The Federal Communications Commission is set to vote to expand Lifeline on March 31, which would help families get broadband subsidies.

Lifeline is about to get a helping hand from the Federal Communications Commission.

After months of hearings and raising awareness through blogs, media and events, the five commissioners are scheduled to vote on March 31 to officially modernize a program for low-income consumers to receive subsidies on their phone – and, now, broadband – service. The move could help thousands of low-income students and families get online to complete schoolwork at home.

It’s a major upgrade for a program that started in 1985 during the Reagan administration.

“Lifeline modernization is a critical piece of our agenda,” said Gigi Sohn, counselor to FCC Chairman Tom Wheeler, at the New America Foundation. “The revitalized [program] can help tackle the biggest barrier to broadband adoption: cost.”


For more than three decades, low-income Americans have been able to receive a monthly subsidy of $9.25 for landlines and wireless phone and communication services.

Starting in December, there will be a phase-in of mobile broadband minimum service standards so providers have time to adjust to the new business model. The amount of 3G data will eventually increase from 500 MB to 1 GB and beyond.

Starting in 2019, Sohn said, providers would have to offer bundled voice and data plans that meet Lifeline’s minimum service requirements.

“We believe three years will be enough time for the market to adapt,” she said. “Voice service will continue to be an important part of Lifeline, but we also believe low-income Americans must have access to broadband as well.”

The issue has been spearheaded by Commissioners Jessica Rosenworcel and Mignon Clyburn, both Democrats who argue that children desperately need Internet connections at home to do their homework as teachers increasingly assign lessons online.


Currently, Lifeline only has a 33 percent utilization rate.
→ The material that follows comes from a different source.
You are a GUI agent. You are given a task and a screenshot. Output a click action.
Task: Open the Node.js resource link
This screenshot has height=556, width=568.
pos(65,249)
Advocates of the program are trying to raise more awareness of the new service in hopes of getting more people to take advantage of the subsidized program.

James Steyer, CEO and founder of Common Sense Media, a digital citizenship organization, praised the FCC’s move.

“Too many people today – including millions of young students – still cannot access those essential tools at home, where so much learning takes place,” he said in a statement. “We applaud the FCC’s draft Lifeline order because it will take America a critical step closer to eliminating the gaping divide between today’s digital haves and have nots.”